Designing experiments to investigate YDL050C's potential role in stress response requires a systematic approach integrating antibody-based detection with functional assays. Based on genomic fitness data suggesting YDL050C involvement in stress tolerance , implement this experimental framework:
Expression and localization dynamics:
Track YDL050C protein levels and subcellular localization across a time course of stress exposure
Include multiple stress types (oxidative, osmotic, heat shock, chemical toxicity)
Use quantitative Western blotting and immunofluorescence microscopy
Compare wild-type responses with strains modified in known stress response pathways
Protein interaction dynamics:
Perform co-immunoprecipitation with YDL050C antibodies before and after stress induction
Analyze changes in interaction partners to identify stress-specific associations
Look particularly for interactions with stress response regulators identified in functional genomic screens
Post-translational modification profiling:
Use phospho-specific antibodies alongside general YDL050C antibodies
Implement 2D gel electrophoresis to separate modified forms
Perform immunoprecipitation followed by mass spectrometry to identify stress-induced modifications
Genetic interaction studies:
Functional readouts:
Correlate YDL050C protein levels with cellular phenotypes (growth rate, viability, morphology)

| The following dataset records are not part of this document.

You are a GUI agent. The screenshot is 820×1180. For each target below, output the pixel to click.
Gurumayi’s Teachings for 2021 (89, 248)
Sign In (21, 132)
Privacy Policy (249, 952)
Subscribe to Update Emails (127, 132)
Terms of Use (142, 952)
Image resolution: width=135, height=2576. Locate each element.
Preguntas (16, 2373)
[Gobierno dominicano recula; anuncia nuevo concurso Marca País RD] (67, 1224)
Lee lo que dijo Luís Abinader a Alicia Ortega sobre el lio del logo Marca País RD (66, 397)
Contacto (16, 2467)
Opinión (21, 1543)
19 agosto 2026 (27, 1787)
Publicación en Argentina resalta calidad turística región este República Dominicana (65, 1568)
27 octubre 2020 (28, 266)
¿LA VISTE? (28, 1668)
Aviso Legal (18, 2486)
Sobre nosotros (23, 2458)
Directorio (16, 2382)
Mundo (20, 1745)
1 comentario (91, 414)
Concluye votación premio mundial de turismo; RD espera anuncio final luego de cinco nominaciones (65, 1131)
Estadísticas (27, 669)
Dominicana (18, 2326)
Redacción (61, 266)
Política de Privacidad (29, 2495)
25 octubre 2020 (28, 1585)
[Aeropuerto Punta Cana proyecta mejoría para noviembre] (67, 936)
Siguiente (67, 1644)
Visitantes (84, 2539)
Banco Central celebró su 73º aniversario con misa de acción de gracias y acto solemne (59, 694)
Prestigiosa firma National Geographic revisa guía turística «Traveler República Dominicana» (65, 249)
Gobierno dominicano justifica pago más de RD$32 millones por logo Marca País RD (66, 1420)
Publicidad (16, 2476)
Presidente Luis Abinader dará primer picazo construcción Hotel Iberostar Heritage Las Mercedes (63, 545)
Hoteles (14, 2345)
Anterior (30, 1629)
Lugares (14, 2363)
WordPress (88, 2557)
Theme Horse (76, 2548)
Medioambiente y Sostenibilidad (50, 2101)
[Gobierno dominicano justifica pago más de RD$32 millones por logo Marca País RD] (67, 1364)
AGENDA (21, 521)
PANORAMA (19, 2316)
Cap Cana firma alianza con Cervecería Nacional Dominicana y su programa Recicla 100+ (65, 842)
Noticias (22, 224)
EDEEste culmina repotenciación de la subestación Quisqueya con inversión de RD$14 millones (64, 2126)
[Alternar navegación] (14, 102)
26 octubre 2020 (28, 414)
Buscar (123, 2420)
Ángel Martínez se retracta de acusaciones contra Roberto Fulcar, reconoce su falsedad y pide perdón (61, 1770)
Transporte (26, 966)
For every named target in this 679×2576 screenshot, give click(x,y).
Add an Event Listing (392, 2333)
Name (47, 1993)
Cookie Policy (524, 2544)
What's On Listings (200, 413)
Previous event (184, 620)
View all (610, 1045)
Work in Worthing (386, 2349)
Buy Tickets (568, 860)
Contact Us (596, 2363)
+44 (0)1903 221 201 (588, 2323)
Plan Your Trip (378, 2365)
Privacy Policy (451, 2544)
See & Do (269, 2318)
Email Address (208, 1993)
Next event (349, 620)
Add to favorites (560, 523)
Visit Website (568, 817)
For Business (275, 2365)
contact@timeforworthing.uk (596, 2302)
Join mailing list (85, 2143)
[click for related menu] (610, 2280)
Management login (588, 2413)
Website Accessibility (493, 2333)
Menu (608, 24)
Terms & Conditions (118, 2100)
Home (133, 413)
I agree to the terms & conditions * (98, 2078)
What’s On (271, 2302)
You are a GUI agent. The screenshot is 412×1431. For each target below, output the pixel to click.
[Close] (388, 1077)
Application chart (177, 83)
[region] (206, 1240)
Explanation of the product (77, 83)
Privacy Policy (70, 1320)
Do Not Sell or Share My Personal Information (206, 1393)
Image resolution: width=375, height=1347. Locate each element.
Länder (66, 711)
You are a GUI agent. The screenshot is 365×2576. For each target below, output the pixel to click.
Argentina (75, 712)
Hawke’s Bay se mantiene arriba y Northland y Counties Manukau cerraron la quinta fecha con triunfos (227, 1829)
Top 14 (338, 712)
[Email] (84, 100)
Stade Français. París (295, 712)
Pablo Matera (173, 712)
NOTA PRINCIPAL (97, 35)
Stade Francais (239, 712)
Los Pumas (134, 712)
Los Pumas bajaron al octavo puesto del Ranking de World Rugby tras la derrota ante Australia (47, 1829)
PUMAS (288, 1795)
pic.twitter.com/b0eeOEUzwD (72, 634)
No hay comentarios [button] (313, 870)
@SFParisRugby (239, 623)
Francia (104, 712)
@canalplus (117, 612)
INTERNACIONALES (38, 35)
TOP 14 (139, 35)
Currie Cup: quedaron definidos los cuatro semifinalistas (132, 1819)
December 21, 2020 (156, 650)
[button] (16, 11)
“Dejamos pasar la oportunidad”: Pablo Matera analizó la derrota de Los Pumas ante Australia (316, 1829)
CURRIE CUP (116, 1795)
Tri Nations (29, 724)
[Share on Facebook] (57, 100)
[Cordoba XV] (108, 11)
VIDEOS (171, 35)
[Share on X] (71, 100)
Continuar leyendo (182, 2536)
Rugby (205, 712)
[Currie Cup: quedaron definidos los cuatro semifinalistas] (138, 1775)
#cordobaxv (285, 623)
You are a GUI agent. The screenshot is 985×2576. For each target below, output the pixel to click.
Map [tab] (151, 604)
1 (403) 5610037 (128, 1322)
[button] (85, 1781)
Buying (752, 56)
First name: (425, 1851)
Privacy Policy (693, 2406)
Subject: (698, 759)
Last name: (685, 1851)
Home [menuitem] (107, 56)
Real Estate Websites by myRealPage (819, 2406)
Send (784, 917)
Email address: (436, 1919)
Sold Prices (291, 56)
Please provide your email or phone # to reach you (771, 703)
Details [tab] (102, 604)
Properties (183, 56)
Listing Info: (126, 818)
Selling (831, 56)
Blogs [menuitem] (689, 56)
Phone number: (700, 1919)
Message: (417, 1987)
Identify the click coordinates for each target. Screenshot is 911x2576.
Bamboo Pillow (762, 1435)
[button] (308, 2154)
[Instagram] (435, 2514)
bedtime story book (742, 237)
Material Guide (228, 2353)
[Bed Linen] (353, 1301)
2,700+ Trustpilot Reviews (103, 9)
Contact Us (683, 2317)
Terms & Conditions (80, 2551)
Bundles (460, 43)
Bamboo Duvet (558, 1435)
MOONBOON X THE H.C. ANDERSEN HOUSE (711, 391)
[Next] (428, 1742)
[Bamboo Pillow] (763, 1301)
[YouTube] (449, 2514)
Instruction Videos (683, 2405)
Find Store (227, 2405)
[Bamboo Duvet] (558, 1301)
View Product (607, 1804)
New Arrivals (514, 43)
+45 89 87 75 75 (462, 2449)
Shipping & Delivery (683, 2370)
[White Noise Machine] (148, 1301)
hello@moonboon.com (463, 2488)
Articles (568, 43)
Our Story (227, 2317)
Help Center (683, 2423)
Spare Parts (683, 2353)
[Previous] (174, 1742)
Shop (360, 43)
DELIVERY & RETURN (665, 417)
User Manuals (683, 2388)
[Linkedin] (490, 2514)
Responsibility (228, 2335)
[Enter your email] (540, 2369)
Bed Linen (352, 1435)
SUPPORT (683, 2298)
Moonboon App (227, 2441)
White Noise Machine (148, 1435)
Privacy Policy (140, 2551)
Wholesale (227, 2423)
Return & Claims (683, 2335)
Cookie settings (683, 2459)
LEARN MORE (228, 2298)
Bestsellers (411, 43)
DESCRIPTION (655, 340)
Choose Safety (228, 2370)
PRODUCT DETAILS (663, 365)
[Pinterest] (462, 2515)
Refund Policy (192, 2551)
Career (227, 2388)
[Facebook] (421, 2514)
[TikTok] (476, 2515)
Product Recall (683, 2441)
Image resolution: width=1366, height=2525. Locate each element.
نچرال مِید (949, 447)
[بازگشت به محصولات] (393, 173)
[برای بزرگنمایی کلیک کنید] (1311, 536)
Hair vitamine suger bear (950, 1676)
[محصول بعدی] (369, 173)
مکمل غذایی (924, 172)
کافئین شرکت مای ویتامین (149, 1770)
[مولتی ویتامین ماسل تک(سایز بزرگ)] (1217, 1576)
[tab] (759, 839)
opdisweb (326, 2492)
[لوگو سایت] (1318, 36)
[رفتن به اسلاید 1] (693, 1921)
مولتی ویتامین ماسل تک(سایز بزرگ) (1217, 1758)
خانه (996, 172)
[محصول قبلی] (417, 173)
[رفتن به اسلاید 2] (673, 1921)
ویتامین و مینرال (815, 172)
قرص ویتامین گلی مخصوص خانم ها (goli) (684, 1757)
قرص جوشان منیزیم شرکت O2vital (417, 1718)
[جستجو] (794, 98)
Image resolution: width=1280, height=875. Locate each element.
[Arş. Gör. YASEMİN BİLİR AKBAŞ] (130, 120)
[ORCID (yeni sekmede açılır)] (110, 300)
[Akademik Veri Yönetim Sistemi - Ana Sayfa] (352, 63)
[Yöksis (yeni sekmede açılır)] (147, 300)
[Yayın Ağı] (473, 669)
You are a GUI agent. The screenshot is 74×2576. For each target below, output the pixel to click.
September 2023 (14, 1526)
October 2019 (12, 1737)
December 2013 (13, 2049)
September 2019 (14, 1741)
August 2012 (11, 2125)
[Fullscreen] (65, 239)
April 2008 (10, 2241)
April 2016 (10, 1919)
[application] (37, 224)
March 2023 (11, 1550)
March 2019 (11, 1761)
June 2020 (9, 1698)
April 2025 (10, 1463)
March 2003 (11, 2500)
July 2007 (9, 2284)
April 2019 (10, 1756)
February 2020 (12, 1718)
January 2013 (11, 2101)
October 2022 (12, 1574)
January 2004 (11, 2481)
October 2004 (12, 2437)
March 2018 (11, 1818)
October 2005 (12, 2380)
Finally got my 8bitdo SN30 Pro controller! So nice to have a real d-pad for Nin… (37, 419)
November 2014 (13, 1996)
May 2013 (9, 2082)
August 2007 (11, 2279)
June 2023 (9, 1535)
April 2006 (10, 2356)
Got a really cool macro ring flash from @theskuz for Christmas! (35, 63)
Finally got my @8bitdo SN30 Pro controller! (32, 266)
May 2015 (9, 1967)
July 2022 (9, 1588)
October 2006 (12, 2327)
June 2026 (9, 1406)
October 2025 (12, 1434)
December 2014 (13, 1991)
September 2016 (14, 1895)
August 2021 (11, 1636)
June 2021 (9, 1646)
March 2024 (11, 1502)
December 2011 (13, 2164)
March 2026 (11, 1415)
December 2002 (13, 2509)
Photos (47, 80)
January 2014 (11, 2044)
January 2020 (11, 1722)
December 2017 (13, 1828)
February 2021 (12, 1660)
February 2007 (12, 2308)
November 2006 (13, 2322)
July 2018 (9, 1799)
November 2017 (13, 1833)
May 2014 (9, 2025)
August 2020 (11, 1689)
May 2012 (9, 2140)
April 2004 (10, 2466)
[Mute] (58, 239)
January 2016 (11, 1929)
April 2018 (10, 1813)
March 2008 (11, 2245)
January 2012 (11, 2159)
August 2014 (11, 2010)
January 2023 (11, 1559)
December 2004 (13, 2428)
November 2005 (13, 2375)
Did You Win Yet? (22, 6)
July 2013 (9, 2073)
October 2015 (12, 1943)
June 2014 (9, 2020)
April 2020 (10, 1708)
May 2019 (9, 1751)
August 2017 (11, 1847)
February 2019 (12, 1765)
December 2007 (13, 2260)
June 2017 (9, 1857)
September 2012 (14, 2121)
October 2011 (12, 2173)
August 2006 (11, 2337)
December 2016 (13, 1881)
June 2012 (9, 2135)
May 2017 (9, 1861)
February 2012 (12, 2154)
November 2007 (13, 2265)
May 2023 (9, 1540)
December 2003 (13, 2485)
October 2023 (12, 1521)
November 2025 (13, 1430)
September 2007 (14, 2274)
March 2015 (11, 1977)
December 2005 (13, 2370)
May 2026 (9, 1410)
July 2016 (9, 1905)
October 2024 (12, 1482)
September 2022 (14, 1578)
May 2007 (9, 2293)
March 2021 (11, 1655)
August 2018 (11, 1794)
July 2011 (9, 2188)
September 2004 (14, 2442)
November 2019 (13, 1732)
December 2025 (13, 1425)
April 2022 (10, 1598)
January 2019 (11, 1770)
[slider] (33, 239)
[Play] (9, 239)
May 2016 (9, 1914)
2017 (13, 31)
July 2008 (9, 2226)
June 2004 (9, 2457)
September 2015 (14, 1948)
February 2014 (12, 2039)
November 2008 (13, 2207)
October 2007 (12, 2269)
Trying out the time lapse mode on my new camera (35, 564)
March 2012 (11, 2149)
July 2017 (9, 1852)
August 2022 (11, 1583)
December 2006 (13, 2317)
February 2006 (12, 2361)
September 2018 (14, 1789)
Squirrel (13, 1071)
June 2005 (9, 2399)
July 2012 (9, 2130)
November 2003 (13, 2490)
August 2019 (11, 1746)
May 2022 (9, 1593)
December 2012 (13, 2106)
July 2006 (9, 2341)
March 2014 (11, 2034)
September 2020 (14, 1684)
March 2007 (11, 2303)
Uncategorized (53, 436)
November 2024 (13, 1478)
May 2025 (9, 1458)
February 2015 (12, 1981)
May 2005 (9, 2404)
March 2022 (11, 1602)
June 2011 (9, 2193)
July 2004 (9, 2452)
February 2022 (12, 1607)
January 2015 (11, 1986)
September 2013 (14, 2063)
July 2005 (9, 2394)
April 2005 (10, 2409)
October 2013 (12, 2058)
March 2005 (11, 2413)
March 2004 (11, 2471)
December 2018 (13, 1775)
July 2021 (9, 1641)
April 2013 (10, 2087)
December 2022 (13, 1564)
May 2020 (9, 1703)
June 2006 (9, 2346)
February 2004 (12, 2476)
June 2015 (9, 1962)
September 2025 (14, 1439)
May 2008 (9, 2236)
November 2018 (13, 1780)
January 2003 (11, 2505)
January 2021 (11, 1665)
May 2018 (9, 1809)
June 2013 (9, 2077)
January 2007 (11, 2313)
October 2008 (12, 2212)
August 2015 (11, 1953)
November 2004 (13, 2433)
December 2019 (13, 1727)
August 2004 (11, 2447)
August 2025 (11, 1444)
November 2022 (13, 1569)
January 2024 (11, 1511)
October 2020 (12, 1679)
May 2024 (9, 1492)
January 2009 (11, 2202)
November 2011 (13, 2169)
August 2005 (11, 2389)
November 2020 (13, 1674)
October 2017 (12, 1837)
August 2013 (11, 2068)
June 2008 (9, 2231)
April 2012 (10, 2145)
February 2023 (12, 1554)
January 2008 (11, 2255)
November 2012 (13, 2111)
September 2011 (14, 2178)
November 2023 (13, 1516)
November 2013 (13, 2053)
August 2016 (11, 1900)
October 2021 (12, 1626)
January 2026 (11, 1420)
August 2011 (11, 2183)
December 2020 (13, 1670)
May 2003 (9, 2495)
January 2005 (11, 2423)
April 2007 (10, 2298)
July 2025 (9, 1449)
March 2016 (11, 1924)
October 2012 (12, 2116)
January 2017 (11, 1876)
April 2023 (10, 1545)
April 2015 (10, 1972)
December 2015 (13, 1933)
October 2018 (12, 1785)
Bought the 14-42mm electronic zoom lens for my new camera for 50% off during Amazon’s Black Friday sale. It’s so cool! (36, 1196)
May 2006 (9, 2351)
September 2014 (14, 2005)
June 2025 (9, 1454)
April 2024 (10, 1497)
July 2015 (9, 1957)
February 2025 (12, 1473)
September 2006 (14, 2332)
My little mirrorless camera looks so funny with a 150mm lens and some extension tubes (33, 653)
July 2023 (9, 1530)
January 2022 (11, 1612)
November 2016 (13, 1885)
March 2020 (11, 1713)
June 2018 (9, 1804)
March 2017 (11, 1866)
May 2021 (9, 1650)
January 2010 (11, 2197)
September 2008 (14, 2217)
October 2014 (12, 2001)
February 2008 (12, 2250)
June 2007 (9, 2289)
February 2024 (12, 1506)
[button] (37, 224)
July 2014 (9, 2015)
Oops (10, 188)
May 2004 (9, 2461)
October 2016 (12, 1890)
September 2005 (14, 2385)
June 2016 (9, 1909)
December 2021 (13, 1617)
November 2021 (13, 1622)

Measure specific stress response outputs (e.g., ROS levels, chaperone induction) while manipulating YDL050C
Use reporter constructs to assess pathway activation in relation to YDL050C protein dynamics
This integrated approach leverages antibody-based detection within a broader experimental framework to determine whether YDL050C functions as a regulator, effector, or modulator of specific stress response pathways, building on insights from genomic fitness data to develop and test mechanistic hypotheses.